Se por um lado o pensar é livre e de inteira responsabilidade do homem, individualmente considerado, o mesmo não pode ser dito quanto ã utilização e à aplicação do pensamento e do saber, regidas, fundamentalmente, pela moral e pela ética

Se o raio laser tivesse sido imaginado basicamente como arma destruidora de homens e cidades, certamente os códigos éticos e morais teriam desviado o ponto de aplicação do invento para outra rota, a fim de que a humanidade também se beneficiasse. Contrariamente ao exposto, o inventor do laser, jamais deu asas ao seu gênio criador supondo que sua máquina pudesse ser veículo de destruição; nesse caso, os códigos e preceitos éticos e morais, é que sofreram desvios. Em ambos os casos, o saber do inventor é admirável, a aplicação do saber, tanto na sua origem, como no seu desdobramento condenável.

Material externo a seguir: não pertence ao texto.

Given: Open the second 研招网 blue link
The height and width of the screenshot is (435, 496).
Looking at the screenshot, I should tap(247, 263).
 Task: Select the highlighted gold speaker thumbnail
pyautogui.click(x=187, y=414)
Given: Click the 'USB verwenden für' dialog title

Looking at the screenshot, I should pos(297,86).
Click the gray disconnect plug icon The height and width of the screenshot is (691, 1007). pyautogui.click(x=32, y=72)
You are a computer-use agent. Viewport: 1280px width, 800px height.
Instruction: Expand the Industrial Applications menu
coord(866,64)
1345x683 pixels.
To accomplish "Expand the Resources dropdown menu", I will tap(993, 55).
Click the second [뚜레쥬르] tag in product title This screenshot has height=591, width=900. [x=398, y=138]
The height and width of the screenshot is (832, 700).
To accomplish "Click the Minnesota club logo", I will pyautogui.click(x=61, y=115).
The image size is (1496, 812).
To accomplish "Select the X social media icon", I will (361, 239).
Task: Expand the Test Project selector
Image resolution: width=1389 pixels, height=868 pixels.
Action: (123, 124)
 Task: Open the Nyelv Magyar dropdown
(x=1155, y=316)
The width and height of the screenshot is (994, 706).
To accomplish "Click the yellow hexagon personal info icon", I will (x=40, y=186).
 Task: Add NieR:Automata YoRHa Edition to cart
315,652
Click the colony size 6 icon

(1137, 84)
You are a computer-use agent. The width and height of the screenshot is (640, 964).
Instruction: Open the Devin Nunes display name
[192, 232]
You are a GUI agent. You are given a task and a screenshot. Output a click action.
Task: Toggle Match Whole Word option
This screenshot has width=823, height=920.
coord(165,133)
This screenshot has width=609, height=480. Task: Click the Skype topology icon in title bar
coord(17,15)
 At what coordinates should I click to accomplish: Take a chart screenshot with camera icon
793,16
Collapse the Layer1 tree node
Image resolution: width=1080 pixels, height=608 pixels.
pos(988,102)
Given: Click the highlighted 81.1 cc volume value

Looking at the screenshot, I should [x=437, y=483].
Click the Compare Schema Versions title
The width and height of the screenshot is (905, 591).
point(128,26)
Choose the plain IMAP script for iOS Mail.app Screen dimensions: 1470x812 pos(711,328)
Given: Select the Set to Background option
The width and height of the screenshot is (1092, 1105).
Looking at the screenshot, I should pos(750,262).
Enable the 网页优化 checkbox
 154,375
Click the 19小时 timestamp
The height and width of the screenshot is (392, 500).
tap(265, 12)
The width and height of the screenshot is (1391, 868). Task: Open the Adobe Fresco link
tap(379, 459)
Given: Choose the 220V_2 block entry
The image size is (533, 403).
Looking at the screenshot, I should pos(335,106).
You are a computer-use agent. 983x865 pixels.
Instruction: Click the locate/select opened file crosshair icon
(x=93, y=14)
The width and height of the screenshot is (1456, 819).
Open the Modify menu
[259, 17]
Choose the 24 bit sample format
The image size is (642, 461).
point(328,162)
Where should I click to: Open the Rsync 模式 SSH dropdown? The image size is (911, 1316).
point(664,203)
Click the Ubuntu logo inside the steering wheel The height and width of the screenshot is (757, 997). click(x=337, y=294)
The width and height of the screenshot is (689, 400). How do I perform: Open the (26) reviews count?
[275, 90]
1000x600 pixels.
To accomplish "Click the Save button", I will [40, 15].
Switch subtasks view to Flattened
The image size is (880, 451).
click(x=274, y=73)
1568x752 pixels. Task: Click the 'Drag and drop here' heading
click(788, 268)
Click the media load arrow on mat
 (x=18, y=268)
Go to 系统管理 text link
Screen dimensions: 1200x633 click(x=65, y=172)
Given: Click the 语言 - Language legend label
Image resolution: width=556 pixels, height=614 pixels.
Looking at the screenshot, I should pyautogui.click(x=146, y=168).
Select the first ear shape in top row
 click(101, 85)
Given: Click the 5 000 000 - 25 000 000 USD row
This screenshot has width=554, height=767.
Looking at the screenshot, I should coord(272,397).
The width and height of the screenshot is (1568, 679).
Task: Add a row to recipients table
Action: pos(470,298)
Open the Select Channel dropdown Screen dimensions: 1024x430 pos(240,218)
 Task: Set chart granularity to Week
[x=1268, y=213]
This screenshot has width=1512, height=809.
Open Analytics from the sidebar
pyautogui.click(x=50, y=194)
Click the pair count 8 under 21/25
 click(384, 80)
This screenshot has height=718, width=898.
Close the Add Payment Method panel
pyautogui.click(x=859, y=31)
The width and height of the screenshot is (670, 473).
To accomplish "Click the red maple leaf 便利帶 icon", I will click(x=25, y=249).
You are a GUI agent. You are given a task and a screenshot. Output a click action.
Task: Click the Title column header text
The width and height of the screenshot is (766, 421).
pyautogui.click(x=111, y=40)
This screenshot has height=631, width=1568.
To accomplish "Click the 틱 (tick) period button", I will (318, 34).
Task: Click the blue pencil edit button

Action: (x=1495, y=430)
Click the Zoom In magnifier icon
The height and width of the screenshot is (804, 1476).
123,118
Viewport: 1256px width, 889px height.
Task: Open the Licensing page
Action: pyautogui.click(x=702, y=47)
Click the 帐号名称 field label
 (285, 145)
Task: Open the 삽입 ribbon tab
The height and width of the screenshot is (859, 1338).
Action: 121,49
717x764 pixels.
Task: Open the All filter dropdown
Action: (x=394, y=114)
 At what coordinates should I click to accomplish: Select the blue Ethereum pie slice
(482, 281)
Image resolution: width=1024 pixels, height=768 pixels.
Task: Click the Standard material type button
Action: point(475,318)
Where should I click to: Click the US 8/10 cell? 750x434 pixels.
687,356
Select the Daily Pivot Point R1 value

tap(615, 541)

Não será descabido considerar que tudo depende da utilização e do destino que se dá às coisas, e, muito particularmente, às idéias, ao pensamento, ao saber. A dinamite desenterra riquezas e enterra homens e monumentos; a palavra do médico produz conforto, alívio e desencadeia perturbação, angústia; o legistador harmoniza lares e produz ódio entre familiares; o professor desperta talentos e aniquila vocações.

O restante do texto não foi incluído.